ASSIGNMENT 1
Answer these from the replication forum thread:
(a) What firmware version does the PC8024 run?
(b) What links the replication site to the source site?
(c) How much space must be left free on the destination site for incoming replication?
ASSIGNMENT 2
In the replication forum thread, list every change made to address the packet errors that still left packet errors.

TEXT EXCERPT
[Start of section]
DCB is disabled on switch and eql
We don't know if the packet errors on management interface are causing the partner down error.
I change the switch, duplex settings, cable -> Still packet errors.
Also updated the replication site to 6.0.2. Still packet errors.
MarcelMertens
9 Posts
0
December 11th, 2012 08:00
DCB is disabled on EQL.
AFAIK is there no "DCB off" switch on PC8024. Firmware is 5.0.0.4
PFC (priority flow control) is inactive
MarcelMertens
9 Posts
0
December 11th, 2012 08:00
No, iSCSI is running on VLAN 10. No WAN Accelerators. Replication site (~400 meter) is connected via 20Gbit LAG (two PC8024er stacks (one stack á 2 switches each site).
There are some strange things:
Some replications are working fine while others are run into "partner down". I have to delete the complete replica set and start over. Sometimes it works for a few replications until it ran into "partner down" again.
The replication destinations always shows that the replication with "partner down" was successfull.
As you can see (source site). Replication from 14:31 still "in progress" / replication status "partner down"
Destination site shows that this replication is completed:
MarcelMertens
9 Posts
0
December 11th, 2012 09:00
iSCSI VLAN 10 is untagged to all storage ports.
See pictures:
LLDP is active for all storage ports.
innyinskip
1 Message
0
February 3rd, 2014 00:00
Hi Guys,
Did you ever find a resolution to this? We are seeing something similiar.
Replication is working fine on particular volumes but on others are stopping with the message 'parnter-down' we have logged a call with Dell who at the moment are going through networking troubleshooting tasks but if some volumes are working it cant be a networking issue.
Interestingly if i cancel the replica creation and start it again it stops at EXACTLY the same point each time.
MarcelMertens
9 Posts
0
February 3rd, 2014 01:00
Jep,
very simple (in our case):
On the destination site must be a small amount (at least 20-30gb) space left for the incoming replication. I had configured all space of the array for delegated space. After reducing the delegated space by 20-30gb so that there is a small amount "free space" everything was fine.
You can't find this in the manual, it is written in the release notes of the V6 firmware. It took a while for EQL support to figure this out.
[End of section]
DATASET EXTRACT
[Start of section]
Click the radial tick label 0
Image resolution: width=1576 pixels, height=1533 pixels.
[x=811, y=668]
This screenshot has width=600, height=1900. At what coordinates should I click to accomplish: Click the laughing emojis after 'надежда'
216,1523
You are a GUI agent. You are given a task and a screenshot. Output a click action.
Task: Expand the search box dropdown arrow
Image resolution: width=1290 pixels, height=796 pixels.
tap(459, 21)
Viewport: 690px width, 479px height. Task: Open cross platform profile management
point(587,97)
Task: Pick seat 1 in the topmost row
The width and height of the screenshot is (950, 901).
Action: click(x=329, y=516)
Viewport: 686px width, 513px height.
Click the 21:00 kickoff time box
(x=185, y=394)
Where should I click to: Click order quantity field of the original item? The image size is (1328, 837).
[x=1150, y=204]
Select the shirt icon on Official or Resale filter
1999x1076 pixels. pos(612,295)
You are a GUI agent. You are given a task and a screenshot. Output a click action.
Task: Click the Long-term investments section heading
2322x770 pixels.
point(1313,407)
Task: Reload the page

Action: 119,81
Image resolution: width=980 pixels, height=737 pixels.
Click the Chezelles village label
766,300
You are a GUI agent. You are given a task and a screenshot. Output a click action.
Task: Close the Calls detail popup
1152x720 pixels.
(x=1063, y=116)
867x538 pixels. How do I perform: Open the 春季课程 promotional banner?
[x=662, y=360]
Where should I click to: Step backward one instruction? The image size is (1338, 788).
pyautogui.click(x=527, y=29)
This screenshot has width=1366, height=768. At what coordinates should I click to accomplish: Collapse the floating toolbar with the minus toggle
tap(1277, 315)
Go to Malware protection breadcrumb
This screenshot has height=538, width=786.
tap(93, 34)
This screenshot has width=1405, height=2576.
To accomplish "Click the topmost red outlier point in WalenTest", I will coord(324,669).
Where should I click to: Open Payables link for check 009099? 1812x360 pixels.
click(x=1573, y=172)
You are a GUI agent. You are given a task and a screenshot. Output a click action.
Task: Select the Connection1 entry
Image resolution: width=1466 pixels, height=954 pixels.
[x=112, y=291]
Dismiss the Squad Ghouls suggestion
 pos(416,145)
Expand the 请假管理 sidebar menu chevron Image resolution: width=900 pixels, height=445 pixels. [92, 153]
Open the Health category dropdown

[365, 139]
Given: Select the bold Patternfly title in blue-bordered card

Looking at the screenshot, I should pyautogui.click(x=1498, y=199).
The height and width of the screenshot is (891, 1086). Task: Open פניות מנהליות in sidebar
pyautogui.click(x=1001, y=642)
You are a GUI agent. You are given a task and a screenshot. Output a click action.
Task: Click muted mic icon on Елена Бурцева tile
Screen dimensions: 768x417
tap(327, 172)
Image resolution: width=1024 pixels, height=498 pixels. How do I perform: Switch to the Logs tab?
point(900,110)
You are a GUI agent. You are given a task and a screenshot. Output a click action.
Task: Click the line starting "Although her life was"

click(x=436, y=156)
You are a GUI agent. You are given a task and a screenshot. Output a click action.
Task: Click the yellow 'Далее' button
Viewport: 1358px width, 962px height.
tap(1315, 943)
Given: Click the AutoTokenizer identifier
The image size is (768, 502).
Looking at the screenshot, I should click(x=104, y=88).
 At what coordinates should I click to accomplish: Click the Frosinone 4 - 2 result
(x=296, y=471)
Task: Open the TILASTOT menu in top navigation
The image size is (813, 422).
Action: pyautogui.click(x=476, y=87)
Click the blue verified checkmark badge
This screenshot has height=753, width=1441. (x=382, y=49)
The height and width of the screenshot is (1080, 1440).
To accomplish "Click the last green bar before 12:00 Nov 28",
[End of section]
EXERCISE ANSWER 1
(a) 5.0.0.4
(b) A 20Gbit LAG between two PC8024 stacks, one stack of 2 switches at each site
(c) At least 20-30 GB

EXERCISE ANSWER 2
- Changed the switch
- Changed the duplex settings
- Changed the cable
- Updated the replication site to 6.0.2